WHAT is this that we hear about this other ‘Man of God’ we recently blabbered about pertaining his ungodly way of doing things, especially within his church.
Not this other one in our last week’s edition whom we thought is more blessings to humanity when he is actually a curse to our innocent girls and boys.
I mean that other pastor who used to operate in the Central Business District at that other public space owned by this other prominent businessman cum politician.
He left this place in shame after some congregants discovered his sexual shenanigans with their wives.
The bare skinned pastor went on to establish another church in that other area still under construction which links the Central Business District with that other high-density suburb whose name has something to do with water.
Word reaching Yours Truly is that he is at it again!
This time around he has destroyed, yet another marriage after the husband was left with no choice, but to surrender his cheating wife to the pastor because the two were, all along, having quality time behind his back.
Surely, this world is not our home!
Not so long ago, I blabbered about this other spoilt brat who has virtually lost everything that his late parents worked hard to attain, and is now relying on a sister!
Whether it is the last born syndrome that affected his upbringing, the truth is that this dude had everything that anyone would dream of when growing up as a child.
When their parents died, the four siblings, together with this problematic last born, equally shared hefty proceeds from the compensation that the family got after being displaced from a place that a certain national infrastructure project is being constructed in the capital.
Blabber understands the parents had some properties at that place where this project is being constructed.
They were duly compensated and as is the norm, the four siblings shared the proceeds that ran close to a million dollars.
To their credit, especially the other siblings, did not sell everything that their parents owned and remained with some buildings at this other popular shopping centre in-between two low density suburbs in our beloved city.
I mean that other shopping centre with a human male name, reminiscent of an old time philosopher, political theorist, economist, historian, sociologist, journalist, and revolutionary socialist.
Word reaching Yours Truly is that apart from being broke after spending all his share of the displacement compensation on women and fun, the boy has lost his marbles.
He is said to be removing his clothes and walking around in his birthday suit.

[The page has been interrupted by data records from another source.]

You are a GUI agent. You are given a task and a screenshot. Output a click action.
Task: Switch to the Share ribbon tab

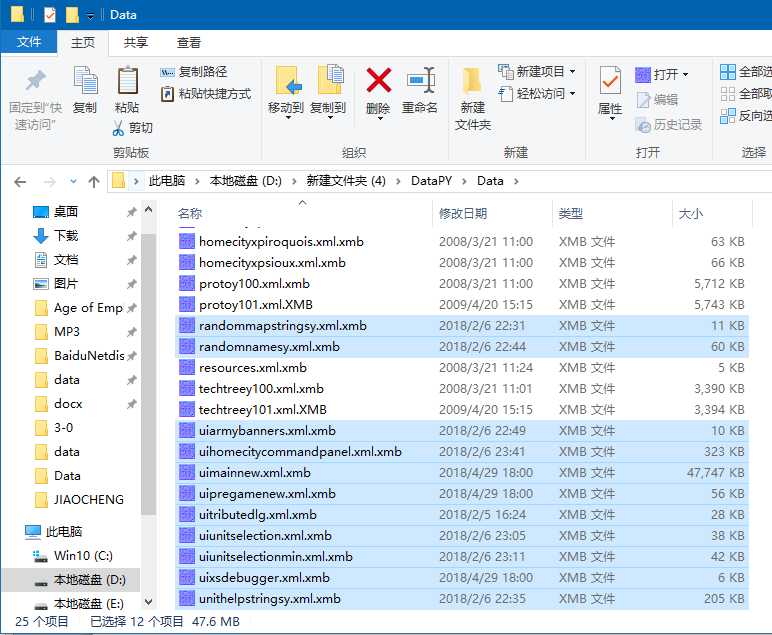click(x=136, y=42)
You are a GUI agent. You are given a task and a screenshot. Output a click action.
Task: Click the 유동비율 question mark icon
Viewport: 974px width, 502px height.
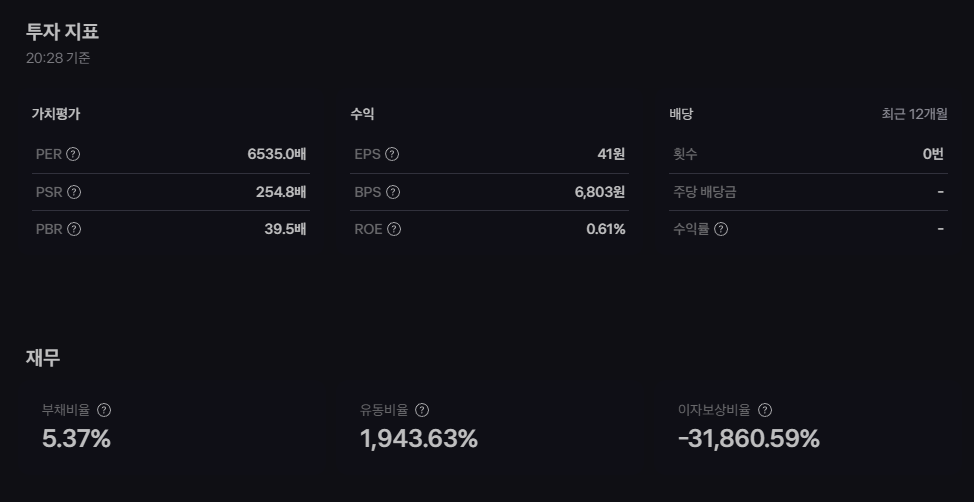422,410
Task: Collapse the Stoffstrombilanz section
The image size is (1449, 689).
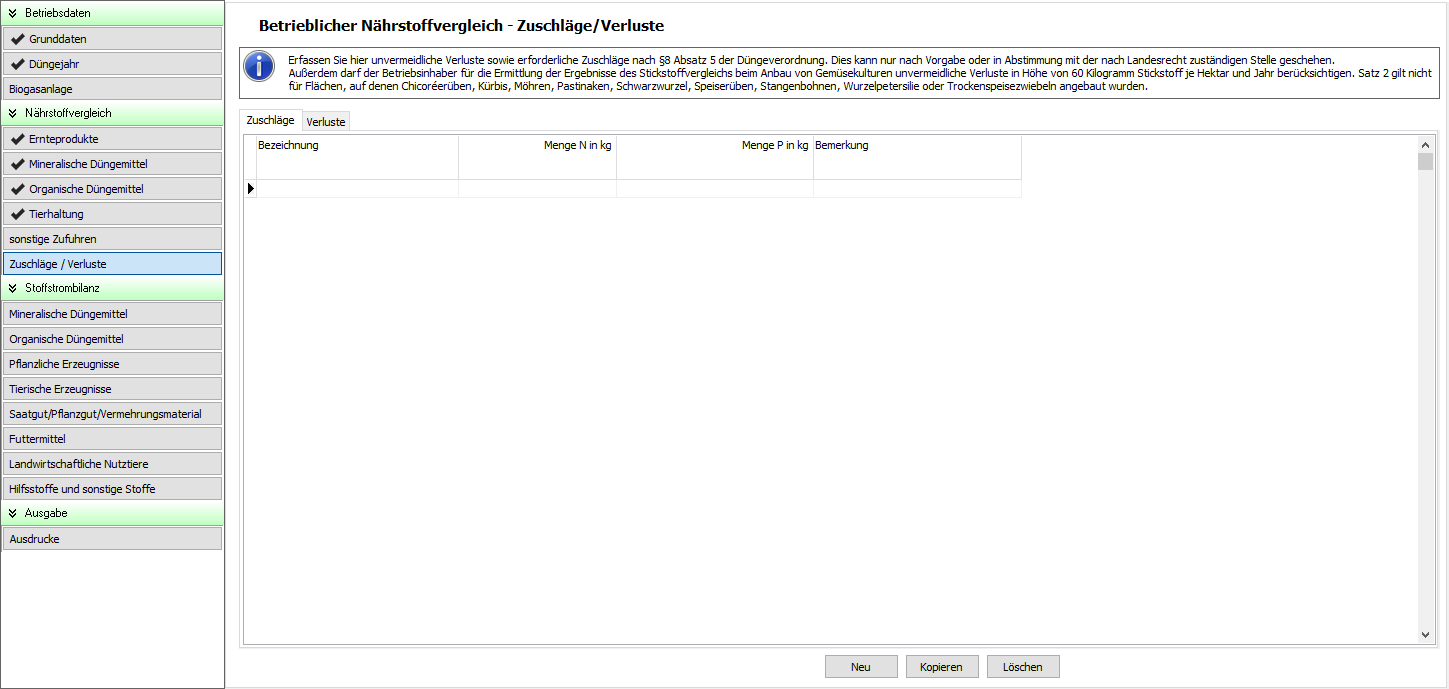Action: pyautogui.click(x=13, y=288)
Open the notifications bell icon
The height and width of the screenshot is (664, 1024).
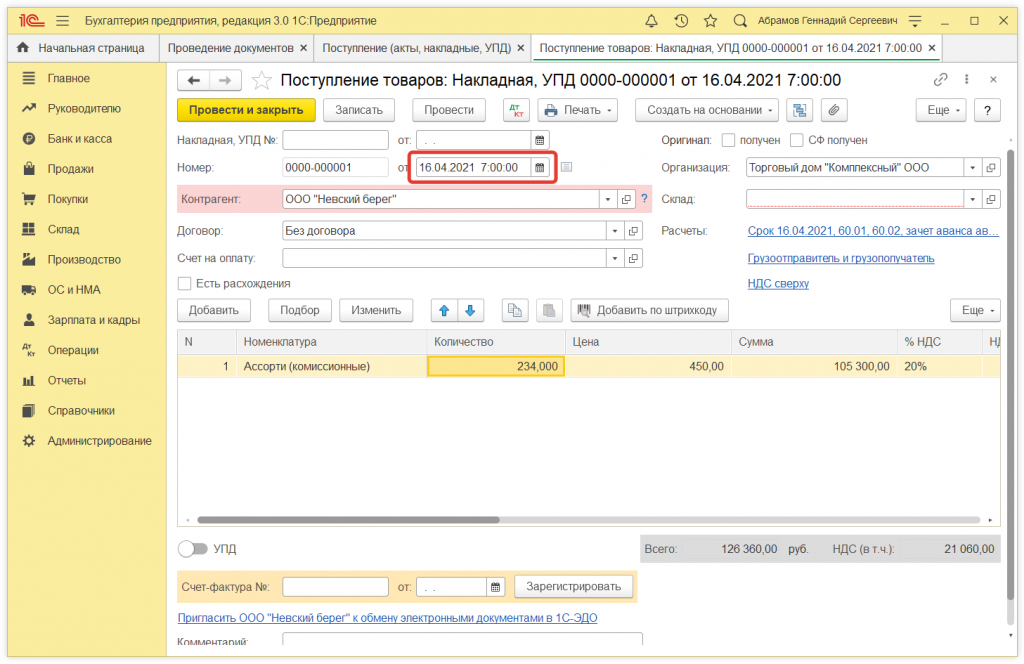pyautogui.click(x=652, y=20)
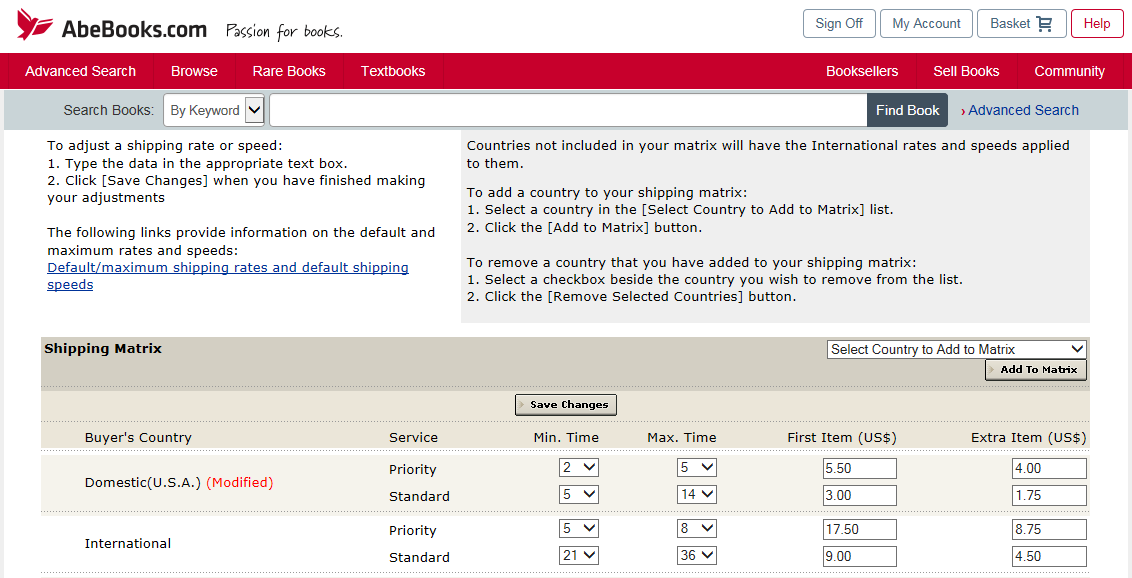Image resolution: width=1132 pixels, height=578 pixels.
Task: Click the Sign Off button
Action: [x=839, y=24]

When Blabber wrote about his misfortune, the boy, who squandered his share of his father’s wealth with reckless abandon had moved in with his sister in one of the high-density suburbs.
At least the sister managed to buy a house from the substantial displacement compensation proceeds.
As if being broke was enough, Blabber has it on good authority that he is now terminally ill! Flabby and chubby as he was, now he is a fashion victim.
His clothes are now too large as if they are “hand-me-downs”, second-hand, used by someone older in the family.
Like I have pointed out before, Blabber feels sorry for all those young girls, some of them high school-going, who were flirting with this dude during the time he was making it rain.
Yours Truly!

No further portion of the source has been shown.